Your home to over 150,000 silly Facebook statuses! Find the perfect witty, silly, or downright funny status to share with your friends and family. Check in daily for fresh updates!

My interventions would be so much more effective if every single reason I drink wasn`t there
Sure I have my doubts, but Bigfoot doesn’t have any pictures of me either.
I take a large amount of pride in always being prepared for a nap.
The closer you are to the toilet, the harder it is to hold it in.
I still believe in love. But I also believe in sasquatch, nessy, and that I could win the lottery. So there`s that....
*Food hits floor* Little Germs: β€œLet’s get it!”King Germ: β€œNo, we must wait 5 seconds!”
Change is inevitable, except from a vending machine.
Most meteorologists are men. That`s why when they say we`re going to get 6-8" of snow, we only get 2 or 3.
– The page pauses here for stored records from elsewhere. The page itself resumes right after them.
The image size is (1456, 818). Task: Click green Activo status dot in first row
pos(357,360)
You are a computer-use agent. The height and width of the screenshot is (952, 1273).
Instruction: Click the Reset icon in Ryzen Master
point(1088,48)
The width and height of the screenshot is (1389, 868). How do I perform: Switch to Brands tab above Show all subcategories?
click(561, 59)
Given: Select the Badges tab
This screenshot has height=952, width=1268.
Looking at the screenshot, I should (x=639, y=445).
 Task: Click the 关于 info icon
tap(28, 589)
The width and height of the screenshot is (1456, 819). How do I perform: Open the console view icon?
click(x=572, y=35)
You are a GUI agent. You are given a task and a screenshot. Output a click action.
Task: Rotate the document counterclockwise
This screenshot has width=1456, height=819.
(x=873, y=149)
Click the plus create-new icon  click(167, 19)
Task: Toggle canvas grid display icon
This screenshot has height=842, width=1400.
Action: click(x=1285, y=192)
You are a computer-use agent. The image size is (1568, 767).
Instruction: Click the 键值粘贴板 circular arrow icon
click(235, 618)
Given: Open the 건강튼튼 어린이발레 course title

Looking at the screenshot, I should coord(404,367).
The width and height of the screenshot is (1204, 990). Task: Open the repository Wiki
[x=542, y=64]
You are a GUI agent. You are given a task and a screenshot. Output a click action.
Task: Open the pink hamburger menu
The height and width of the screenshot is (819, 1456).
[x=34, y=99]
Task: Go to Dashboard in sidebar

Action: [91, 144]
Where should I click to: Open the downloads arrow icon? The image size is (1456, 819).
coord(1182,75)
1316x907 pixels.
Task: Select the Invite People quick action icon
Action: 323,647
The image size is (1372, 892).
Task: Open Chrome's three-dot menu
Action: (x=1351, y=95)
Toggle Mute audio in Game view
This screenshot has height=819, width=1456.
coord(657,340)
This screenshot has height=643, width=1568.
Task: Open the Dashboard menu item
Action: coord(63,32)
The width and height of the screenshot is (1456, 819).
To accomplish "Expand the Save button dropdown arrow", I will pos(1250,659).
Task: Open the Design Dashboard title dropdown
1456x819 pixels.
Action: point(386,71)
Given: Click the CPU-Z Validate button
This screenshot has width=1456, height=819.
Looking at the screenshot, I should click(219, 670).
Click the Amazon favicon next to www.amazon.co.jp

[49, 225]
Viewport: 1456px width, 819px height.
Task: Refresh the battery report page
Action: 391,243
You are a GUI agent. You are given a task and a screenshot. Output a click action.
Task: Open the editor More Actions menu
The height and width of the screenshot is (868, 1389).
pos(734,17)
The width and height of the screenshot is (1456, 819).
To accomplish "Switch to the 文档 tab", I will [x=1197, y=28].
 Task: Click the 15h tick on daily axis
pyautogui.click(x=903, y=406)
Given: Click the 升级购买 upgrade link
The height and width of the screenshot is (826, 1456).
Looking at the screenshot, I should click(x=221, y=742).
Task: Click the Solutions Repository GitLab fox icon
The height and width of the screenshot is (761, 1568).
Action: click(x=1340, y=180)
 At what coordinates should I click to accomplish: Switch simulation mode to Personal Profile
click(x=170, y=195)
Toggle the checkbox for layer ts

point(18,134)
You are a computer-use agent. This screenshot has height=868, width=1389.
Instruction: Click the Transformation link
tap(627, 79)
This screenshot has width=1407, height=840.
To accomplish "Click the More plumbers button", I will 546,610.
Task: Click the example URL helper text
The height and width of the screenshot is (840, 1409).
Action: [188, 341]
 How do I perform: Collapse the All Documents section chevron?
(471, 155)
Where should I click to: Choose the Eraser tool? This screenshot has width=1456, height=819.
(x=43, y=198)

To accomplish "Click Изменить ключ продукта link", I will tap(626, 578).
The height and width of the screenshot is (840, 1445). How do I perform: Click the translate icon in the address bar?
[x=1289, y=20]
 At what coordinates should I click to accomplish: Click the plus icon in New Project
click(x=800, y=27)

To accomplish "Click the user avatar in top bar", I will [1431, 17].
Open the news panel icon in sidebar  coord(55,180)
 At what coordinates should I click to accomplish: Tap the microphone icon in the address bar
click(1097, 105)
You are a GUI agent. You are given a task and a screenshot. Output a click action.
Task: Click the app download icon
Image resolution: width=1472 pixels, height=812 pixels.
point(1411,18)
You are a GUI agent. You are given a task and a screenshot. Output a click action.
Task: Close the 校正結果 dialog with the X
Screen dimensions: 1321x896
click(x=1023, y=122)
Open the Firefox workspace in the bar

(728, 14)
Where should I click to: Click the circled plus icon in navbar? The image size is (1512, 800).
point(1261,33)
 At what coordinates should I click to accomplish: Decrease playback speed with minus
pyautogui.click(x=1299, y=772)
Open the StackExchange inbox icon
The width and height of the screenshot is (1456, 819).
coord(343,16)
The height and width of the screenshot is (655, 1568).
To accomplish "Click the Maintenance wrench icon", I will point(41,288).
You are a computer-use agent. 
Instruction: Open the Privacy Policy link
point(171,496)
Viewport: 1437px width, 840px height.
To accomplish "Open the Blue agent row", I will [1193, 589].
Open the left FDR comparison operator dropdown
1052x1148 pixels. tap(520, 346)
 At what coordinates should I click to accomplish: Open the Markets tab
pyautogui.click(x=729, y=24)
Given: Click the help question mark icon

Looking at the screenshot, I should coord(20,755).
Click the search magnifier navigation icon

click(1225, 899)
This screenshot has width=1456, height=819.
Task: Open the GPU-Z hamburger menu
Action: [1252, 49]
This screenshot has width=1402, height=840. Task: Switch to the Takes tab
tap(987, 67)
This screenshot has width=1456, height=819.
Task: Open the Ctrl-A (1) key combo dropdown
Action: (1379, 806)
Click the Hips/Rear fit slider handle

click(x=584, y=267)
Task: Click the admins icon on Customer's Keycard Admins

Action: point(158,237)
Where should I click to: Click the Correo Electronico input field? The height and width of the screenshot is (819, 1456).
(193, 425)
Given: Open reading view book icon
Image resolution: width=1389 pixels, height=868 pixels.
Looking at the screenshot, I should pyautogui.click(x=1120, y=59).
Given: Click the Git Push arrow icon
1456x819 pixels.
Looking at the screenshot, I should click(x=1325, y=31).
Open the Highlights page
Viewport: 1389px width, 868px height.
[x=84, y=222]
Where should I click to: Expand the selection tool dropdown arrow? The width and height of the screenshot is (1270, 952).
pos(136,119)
The worst thing about rich people is I`m not one of them.
Dear penis, thanks for not bleeding once a month. Sincerely, every man ever.
Cats have tails so you can swing them around. Duh.
Just looked at the price of baby strollers. I think were gonna have an indoor baby.
Jealous women do better research then the FBI. True story.
Whenever someone says β€œI’m not book smart, but I’m street smart”, all I hear is β€œI know where you can buy drugs"
Some days itΒ΄s not worth chewing through the straps.